PAGE:
>> Begin
At the 1996 Singapore Ministerial
Conference, members defined the WTO’s role on this issue, identifying the
International Labour Organization (ILO)
as the competent body to negotiate labour standards. There is no work on this
subject in the WTO’s Councils and Committees. However the secretariats of the
two organizations work together on technical issues under the banner of
“coherence” in global economic policy-making.
However, beyond that it is not easy for
them to agree, and the question of international enforcement is a minefield.
Why was this brought to the WTO? What is the
debate about? back to top
Four broad questions have been raised
inside and outside the WTO.
The
analytical question: if a country has lower standards for labour rights, do
its exports gain an unfair advantage? Would this force all countries to lower
their standards (the “race to the bottom”)?
The
response question: if there is a “race to the bottom”, should countries only
trade with those that have similar labour standards?
The question of rules: Should WTO rules explicitly allow governments to take
trade action as a means of putting pressure on other countries to comply?
>> End
DATA:
>> Begin
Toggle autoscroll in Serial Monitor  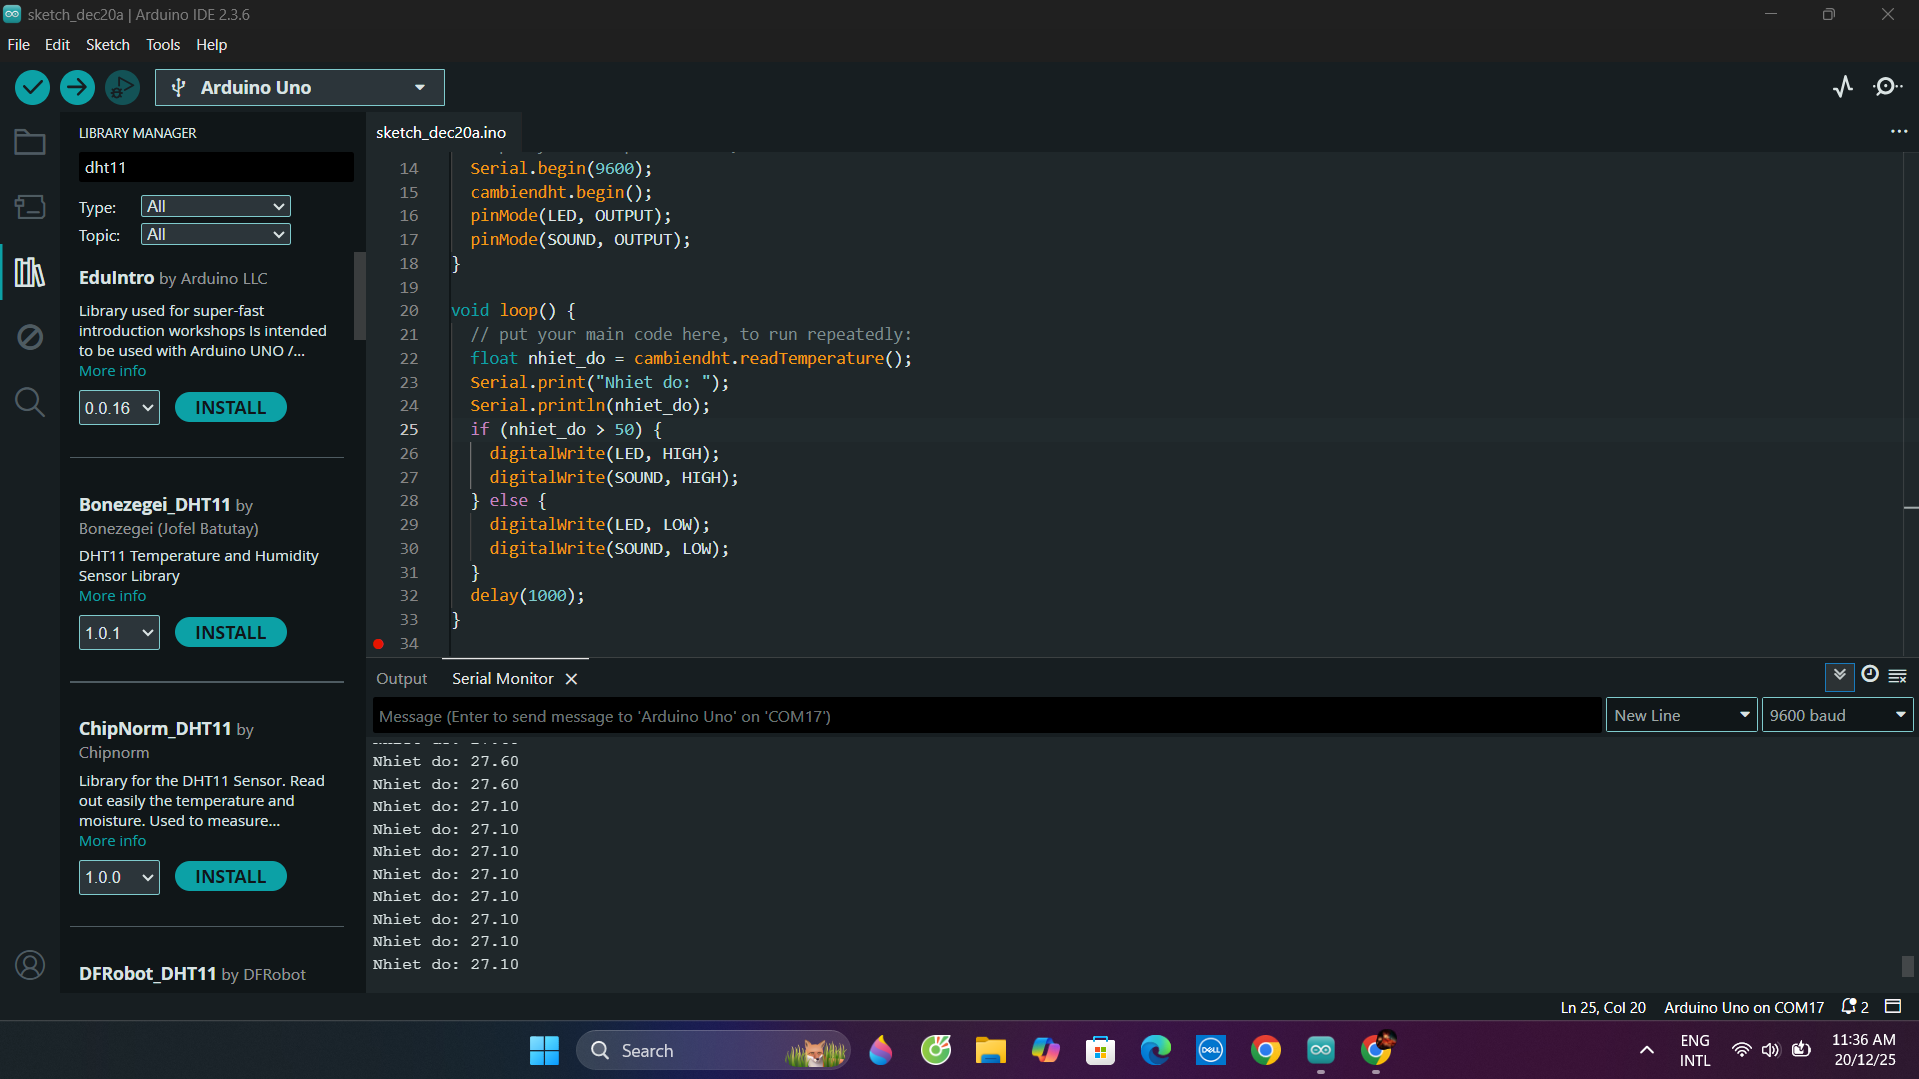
>> End
EXERCISE 1: Repeat the part of the labor standards text starting with "Why was this" and going on through "similar labour standards?", but change "race to the bottom" to "downward spiral" each time it appears.
EXERCISE 2:
Do these statements agree with the labor standards text? Answer yes or no for each, quoting the words that decide it.
(a) The 1996 Singapore Ministerial Conference named the ILO as the competent body to negotiate labor standards.
(b) The WTO's Councils and Committees are doing work on labor standards.
(c) Five broad questions have been raised inside and outside the WTO.
EXERCISE 3: Name each of the broad questions that the labor standards text identifies by name.

RESPONSE 1:
Why was this brought to the WTO? What is the
debate about? back to top
Four broad questions have been raised
inside and outside the WTO.
The
analytical question: if a country has lower standards for labour rights, do
its exports gain an unfair advantage? Would this force all countries to lower
their standards (the “downward spiral”)?
The
response question: if there is a “downward spiral”, should countries only
trade with those that have similar labour standards?

RESPONSE 2:
(a) Yes: "identifying the International Labour Organization (ILO) as the competent body to negotiate labour standards"
(b) No: "There is no work on this subject in the WTO’s Councils and Committees."
(c) No: "Four broad questions have been raised inside and outside the WTO."

RESPONSE 3:
The analytical question
The response question
The question of rules